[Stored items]
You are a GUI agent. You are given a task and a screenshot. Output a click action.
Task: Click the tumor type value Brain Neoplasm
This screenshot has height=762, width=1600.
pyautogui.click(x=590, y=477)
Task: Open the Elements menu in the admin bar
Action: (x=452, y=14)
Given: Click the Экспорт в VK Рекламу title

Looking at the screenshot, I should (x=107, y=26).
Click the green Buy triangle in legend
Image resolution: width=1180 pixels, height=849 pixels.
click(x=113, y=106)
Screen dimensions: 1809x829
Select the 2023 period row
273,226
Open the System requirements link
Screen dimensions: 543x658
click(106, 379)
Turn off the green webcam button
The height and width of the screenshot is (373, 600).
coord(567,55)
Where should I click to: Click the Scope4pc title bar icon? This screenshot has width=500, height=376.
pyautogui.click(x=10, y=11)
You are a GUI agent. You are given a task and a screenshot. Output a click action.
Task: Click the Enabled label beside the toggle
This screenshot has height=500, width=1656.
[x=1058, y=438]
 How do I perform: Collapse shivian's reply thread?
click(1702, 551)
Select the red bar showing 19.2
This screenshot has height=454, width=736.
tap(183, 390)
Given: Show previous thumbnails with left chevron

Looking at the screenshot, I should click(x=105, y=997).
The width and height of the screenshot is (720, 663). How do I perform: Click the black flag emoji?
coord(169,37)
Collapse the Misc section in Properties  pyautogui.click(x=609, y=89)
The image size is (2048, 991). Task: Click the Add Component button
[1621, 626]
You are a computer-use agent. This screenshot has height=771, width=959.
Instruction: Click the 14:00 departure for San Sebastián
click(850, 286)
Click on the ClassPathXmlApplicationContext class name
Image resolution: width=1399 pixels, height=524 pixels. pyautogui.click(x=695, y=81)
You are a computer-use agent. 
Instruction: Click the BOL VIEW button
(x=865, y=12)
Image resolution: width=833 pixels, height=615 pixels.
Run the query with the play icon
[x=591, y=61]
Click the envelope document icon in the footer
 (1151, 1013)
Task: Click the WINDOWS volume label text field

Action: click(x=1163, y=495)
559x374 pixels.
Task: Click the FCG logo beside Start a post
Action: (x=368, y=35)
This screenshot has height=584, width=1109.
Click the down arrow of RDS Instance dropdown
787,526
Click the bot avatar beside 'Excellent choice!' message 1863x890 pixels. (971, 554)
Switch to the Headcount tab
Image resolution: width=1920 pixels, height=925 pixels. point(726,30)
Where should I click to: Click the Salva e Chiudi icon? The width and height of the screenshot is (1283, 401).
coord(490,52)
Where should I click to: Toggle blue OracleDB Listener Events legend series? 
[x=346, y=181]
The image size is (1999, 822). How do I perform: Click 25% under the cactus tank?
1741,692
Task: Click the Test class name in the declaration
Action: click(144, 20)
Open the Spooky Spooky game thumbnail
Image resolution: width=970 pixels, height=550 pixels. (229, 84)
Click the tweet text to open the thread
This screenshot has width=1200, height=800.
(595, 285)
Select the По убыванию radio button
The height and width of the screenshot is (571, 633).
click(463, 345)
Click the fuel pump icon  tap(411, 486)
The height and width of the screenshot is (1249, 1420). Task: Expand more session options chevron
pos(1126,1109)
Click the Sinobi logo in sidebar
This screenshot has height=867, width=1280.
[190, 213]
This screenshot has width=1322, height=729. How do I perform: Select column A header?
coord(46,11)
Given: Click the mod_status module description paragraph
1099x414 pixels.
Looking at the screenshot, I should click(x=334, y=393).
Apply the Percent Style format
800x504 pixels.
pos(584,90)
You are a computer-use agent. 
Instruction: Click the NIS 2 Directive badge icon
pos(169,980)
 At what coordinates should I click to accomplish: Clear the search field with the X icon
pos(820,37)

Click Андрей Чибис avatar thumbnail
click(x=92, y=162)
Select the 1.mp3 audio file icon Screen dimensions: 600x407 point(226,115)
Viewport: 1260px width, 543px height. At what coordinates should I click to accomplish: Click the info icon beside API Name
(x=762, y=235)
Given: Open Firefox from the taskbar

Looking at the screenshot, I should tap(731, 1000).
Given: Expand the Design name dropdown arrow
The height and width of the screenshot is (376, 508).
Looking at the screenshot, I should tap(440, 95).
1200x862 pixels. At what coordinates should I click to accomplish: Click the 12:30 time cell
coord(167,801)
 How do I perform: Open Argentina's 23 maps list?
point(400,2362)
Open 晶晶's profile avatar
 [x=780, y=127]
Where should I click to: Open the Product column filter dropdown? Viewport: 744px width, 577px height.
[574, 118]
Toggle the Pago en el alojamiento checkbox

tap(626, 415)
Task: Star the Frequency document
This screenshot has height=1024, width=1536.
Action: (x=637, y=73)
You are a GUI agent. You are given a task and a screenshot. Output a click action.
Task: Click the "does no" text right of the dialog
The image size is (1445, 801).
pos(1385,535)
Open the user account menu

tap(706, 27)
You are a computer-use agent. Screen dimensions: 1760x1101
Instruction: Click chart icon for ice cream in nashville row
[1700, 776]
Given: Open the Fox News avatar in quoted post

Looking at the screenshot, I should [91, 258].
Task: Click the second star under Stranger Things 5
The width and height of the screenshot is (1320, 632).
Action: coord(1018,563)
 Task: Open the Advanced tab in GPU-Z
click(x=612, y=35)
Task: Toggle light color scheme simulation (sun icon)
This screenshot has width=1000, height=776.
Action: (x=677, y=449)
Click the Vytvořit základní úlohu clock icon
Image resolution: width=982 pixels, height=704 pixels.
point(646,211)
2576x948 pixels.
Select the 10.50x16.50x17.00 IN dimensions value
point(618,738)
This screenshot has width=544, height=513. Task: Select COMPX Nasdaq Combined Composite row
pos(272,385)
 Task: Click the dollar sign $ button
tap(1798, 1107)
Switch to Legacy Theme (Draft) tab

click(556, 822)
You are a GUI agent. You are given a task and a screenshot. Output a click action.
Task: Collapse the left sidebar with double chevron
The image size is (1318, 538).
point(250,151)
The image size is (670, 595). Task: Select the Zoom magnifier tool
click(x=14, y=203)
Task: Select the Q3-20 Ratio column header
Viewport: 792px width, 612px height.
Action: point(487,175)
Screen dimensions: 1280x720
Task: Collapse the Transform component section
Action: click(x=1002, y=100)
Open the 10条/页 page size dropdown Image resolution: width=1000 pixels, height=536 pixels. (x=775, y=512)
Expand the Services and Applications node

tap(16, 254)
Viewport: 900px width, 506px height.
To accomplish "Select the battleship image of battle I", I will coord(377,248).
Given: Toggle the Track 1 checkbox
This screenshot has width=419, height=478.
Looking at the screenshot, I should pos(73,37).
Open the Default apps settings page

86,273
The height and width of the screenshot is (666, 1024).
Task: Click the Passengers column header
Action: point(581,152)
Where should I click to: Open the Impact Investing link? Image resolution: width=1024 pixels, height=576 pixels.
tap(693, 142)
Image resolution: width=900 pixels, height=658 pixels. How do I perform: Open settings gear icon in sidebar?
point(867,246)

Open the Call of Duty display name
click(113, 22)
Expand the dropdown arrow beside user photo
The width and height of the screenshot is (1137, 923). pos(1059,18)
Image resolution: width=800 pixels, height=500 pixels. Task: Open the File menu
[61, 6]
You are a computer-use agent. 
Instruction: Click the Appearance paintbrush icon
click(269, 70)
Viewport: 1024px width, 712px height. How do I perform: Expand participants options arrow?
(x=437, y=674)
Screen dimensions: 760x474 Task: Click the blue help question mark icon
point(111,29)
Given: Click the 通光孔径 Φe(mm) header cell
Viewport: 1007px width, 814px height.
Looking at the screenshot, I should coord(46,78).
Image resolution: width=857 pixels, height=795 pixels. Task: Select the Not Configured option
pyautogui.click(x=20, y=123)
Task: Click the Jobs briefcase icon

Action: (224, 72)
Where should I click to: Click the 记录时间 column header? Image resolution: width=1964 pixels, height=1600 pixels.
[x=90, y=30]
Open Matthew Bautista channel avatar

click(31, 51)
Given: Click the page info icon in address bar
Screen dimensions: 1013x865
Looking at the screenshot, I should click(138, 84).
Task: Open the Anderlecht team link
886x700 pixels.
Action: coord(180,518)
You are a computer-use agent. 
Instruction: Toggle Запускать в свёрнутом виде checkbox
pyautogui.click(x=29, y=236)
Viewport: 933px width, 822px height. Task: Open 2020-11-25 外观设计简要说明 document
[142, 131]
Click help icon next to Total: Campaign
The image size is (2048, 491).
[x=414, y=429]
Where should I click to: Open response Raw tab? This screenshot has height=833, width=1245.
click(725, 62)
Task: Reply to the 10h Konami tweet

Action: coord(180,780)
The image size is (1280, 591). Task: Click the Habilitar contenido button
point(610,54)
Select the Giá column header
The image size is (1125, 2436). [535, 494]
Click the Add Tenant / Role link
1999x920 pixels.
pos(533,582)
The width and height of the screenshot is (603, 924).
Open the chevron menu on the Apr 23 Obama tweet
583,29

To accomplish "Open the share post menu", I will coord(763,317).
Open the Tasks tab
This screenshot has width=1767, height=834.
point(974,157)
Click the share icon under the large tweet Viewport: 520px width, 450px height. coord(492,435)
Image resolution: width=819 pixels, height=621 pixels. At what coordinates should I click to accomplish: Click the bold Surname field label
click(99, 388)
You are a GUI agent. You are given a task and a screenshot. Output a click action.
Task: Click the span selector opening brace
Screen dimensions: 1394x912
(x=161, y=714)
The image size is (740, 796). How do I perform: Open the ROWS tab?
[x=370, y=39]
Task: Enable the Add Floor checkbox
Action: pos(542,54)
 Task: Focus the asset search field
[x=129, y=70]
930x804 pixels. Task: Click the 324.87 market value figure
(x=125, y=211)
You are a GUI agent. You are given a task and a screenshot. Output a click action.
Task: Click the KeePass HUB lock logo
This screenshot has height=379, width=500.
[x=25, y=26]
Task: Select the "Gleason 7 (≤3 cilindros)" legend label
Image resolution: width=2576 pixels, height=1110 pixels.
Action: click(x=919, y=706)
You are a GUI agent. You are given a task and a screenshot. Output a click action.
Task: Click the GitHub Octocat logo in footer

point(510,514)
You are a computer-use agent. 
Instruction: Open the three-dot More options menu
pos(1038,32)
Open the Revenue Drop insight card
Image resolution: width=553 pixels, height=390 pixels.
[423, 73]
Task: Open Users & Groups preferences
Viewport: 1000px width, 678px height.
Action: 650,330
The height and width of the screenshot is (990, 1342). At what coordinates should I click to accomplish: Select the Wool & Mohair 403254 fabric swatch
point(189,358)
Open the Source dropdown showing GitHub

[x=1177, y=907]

Exercise instructions: Please transcribe only the lines in the records above running from the line that has "Task: Click the dollar sign $ button" through the line that has "Task: Select the Q3-20 Ratio column header", both included, exactly as they appear.

Finished exercise:
 Task: Click the dollar sign $ button
tap(1798, 1107)
Switch to Legacy Theme (Draft) tab

click(556, 822)
You are a GUI agent. You are given a task and a screenshot. Output a click action.
Task: Collapse the left sidebar with double chevron
The image size is (1318, 538).
point(250,151)
The image size is (670, 595). Task: Select the Zoom magnifier tool
click(x=14, y=203)
Task: Select the Q3-20 Ratio column header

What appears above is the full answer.